- **What is expected**
Set down every record below exactly as written.

··· Study material

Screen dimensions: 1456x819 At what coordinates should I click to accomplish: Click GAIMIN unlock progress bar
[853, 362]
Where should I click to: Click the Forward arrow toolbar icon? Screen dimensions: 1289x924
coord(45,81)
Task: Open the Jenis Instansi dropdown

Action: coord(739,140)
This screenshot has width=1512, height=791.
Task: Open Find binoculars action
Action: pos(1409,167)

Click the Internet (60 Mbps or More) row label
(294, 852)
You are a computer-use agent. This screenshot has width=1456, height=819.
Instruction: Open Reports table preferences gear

······

- **Solved exercise**
Screen dimensions: 1456x819 At what coordinates should I click to accomplish: Click GAIMIN unlock progress bar
[853, 362]
Where should I click to: Click the Forward arrow toolbar icon? Screen dimensions: 1289x924
coord(45,81)
Task: Open the Jenis Instansi dropdown

Action: coord(739,140)
This screenshot has width=1512, height=791.
Task: Open Find binoculars action
Action: pos(1409,167)

Click the Internet (60 Mbps or More) row label
(294, 852)
You are a computer-use agent. This screenshot has width=1456, height=819.
Instruction: Open Reports table preferences gear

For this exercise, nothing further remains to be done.